Although the M5 receptor is found in the cerebral cortex and hippocampus, it is especially predominant in the substantia nigra and ventral tegmental brain regions, where it is localized to dopaminergic neurons (Vilaró et al. 1990; Weiner et al. 1990). Its localization to the so-called “reward pathways” has prompted speculation that it may be an important target for treatment of schizophrenia (Mirza et al. 2003) as well as drug abuse (Raffa 2009; Basile et al. 2002; Fink-Jensen et al. 2003). Dysregulation of motivational drive is a central feature of schizophrenia, implicating M5 receptors as potential targets for treatment in the disorder.

In addition to its probable role in modulating reward sensitivity, the M5 receptor has also been implicated in tonic regulation of mesolimbic and striatal dopamine levels (Blaha et al. 1996; Zhang et al. 2002a, b; Basile et al. 2002; Forster and Blaha 2003). In addition, xanomeline’s antipsychotic effects may be attributable in part to its partial agonism of the M5 receptor in striatum, although M4 is a more likely mechanism (Mirza et al. 2003). M5-deficient mice retain phasic but not sustained dopamine release into the nucleus accumbens (Forster et al. 2002). M5 receptors in VTA activate mesolimbic dopamine input to the nucleus accumbens (Yeomans et al. 2001), and M5 receptor activation may result in sustained activation of dopaminergic neurons (Forster et al 2002). A study by the same group (Wang et al. 2004) reported that compared to control animals, M5-deficient mice have improved latent inhibition and decreased amphetamine induced locomotor activity, consistent with reduced dopamine release in the nucleus accumbens. Given that earlier studies have reported that inactivation of dopamine terminals in the nucleus accumbens blocks amphetamine induced locomotion (Joyce and Koob 1981), and reduced nucleus accumbens dopamine activity results in increased latent inhibition (Joseph et al 2000; Moser et al 2000; Russig et al 2002; Gray et al 1997), it is probable that decreased dopamine release in the M5-deficient mice produced these behavioral results. Taken together, these results suggest that antagonism at the M5 receptor may reduce psychotic symptoms of schizophrenia by decreasing subcortical dopamine release.
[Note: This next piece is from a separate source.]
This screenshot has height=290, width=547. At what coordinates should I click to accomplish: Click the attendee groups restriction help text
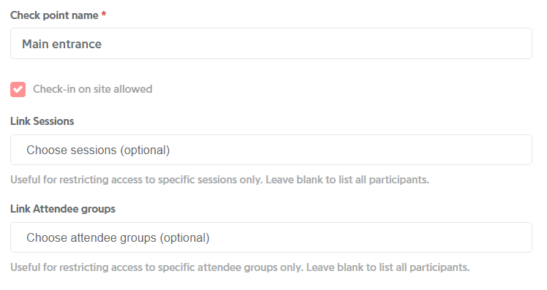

To date, no clinical or preclinical studies of M5 selective compounds have been undertaken. However, two recent reports have described M5 allosteric modulators. The first such report characterized VU0238429, which displayed high selectivity (>30-fold) for the M5 receptor in comparison to M1 and M3, and no potentiator activity in M2 and M4 receptor transfected cells (Bridges et al. 2009). The previous study found that VU0238429 increased the potency of acetylcholine, but had poor brain penetration. The second study described the allosteric properties of the anti-arrythmia drug amiodarone, which was found to be an allosteric potentiator at the M5 receptor, but not M1 receptors; interestingly, amiodarone enhanced acetylcholine’s efficacy at the M5 receptor, but not its potency (Stahl and Ellis 2010). Discovery of these molecules provides a significant breakthrough and should lead to additional chemical modifications, electrophysiological studies, and in vivo characterizations of M5 selective modulators in order to gain additional insight into the role of this receptor in psychosis and addictive behavior.

6 Conclusion

As reviewed above, it has become increasingly evident that the muscarinic system is an attractive novel target for treating cognitive and psychotic symptoms of schizophrenia. The major obstacle to exploiting this receptor system’s therapeutic promise has been the lack of selectivity for specific receptor subtypes. Therefore, to date, the few muscarinic agonists that have been tested in humans have shown efficacy, but more selective compounds could make this approach highly fruitful in developing new therapies for schizophrenia. New generations of allosteric activators targeting M1 and M4 receptors have now demonstrated improved selectivity and some preclinical evidence of antipsychotic-like and pre-cognitive effects. These compounds may offer substantial therapeutic benefit for the treatment of cognitive and psychotic symptoms of schizophrenia and could be entering clinical trials in the next few years.